Sunday, May 7, 2017

hipaa data breaches: what covered entities must know



Covered entities and their business associates need to understand the basics of how HIPAA data breaches are determined, and what they can do to keep information secure.




As more healthcare organizations implement new technologies, connect to health information exchanges, and adopt electronic health record technology, they are potentially exposing themselves to more online threats and potential HIPAA data breaches.

Patient information, in particular PHI, will continue to become more accessible to providers —but also more readily accessible to other unauthorized third parties and hackers.

How can covered entities and their business associates ensure that they remain current with the latest technological advances while maintaining PHI security? Can hospitals guarantee that they will never be breached? Are ransomware attacks also considered HIPAA violations?

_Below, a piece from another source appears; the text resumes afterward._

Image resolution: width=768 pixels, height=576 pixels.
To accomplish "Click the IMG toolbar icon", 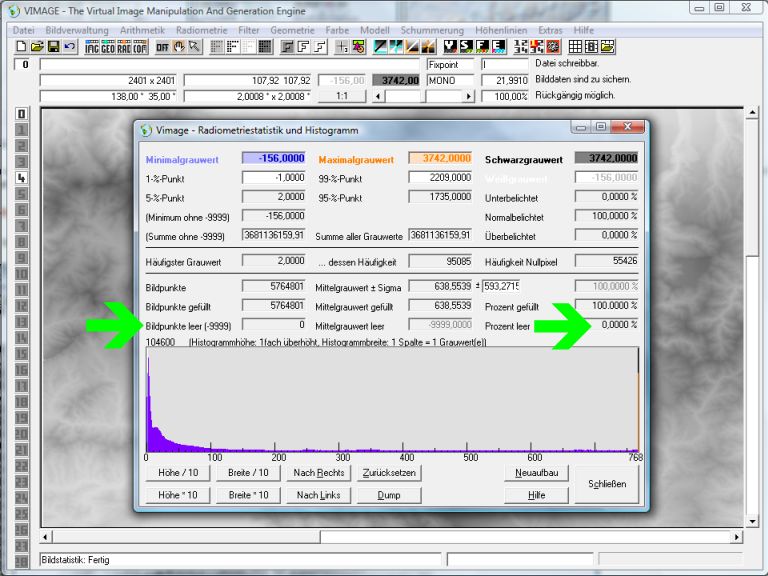I will [x=92, y=47].
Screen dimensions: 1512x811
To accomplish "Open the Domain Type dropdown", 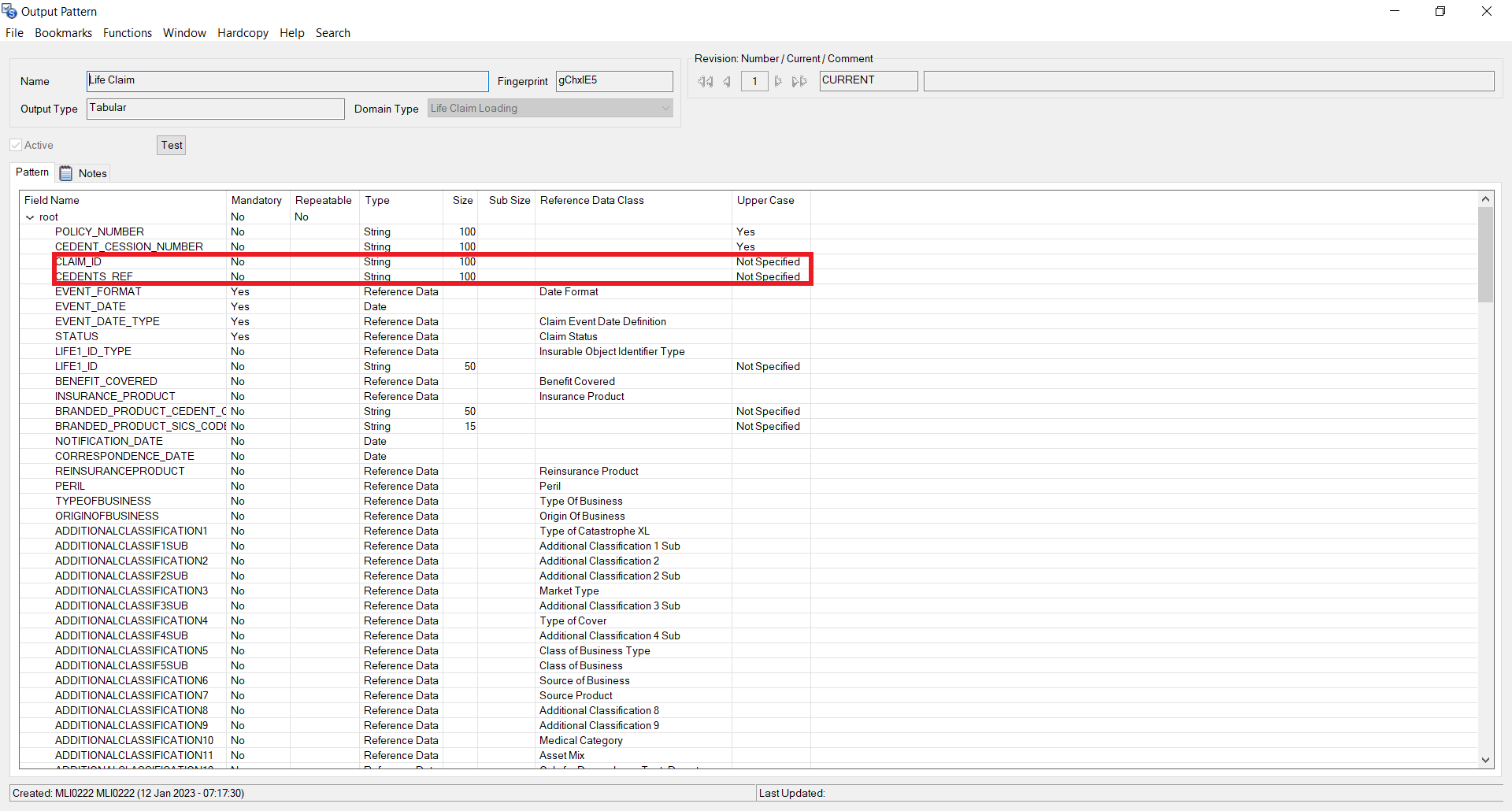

By understanding the basics of what constitutes a HIPAA data breach, healthcare organizations will be better able to create comprehensive data security plans applicable to their own daily operations.


What constitutes a PHI breach under HIPAA regulations?




Covered entities must conduct a risk assessment using the following four factors to determine that there is a low probability that PHI was compromised:

First, determine the nature and extent of PHI involved. This includes finding the types of identifiers and the likelihood of re-identification. Second, determine who the unauthorized individual was who used the PHI. Facilities need to determine who received or viewed the data, and whether they were authorized or not. Third, determine if the PHI was actually acquired or viewed. Fourth, determine the extent to which the risk to the PHI has been mitigated.

The Department of Health & Human Services (HHS) has also identified three exceptions to the breach definition.

First, if a “workforce member or person acting under the authority of a covered entity or business associate” unintentionally accesses or acquires PHI “in good faith and within the scope of authority,” then it is not considered a HIPAA breach.

“The second exception," the federal agency continues, "applies to the inadvertent disclosure of protected health information by a person authorized to access protected health information at a covered entity or business associate to another person authorized to access protected health information at the covered entity or business associate, or organized health care arrangement in which the covered entity participates."

Finally, if the covered entity or business associate “has a good faith belief” that the unauthorized party that received the PHI would not have been able to retain the data, it is not considered a HIPAA data breach.

A key aspect to the HIPAA Breach Notification Rule, though, is that the notification requirements apply to unsecured PHI or when PHI “has not been rendered unusable, unreadable, or indecipherable to unauthorized persons through the use of a technology or methodology specified by the Secretary in guidance.”

“Additionally, the guidance also applies to unsecured personal health record identifiable health information under the FTC regulations,” HHS explains. “Covered entities and business associates, as well as entities regulated by the FTC regulations, that secure information as specified by the guidance are relieved from providing notifications following the breach of such information.”

Are healthcare ransomware attacks HIPAA data breaches?


With more healthcare organizations falling victim to ransomware attacks, one question has emerged: Are healthcare ransomware attacks considered a HIPAA data breach?

The answer is not a straightforward one. It could be argued that if a computer network holding PHI was accessed and the data simply encrypted, it was not necessarily viewed or obtained by a third party. The PHI was simply made inaccessible, but it was not a certainty that the unauthorized third party actually did anything with the information.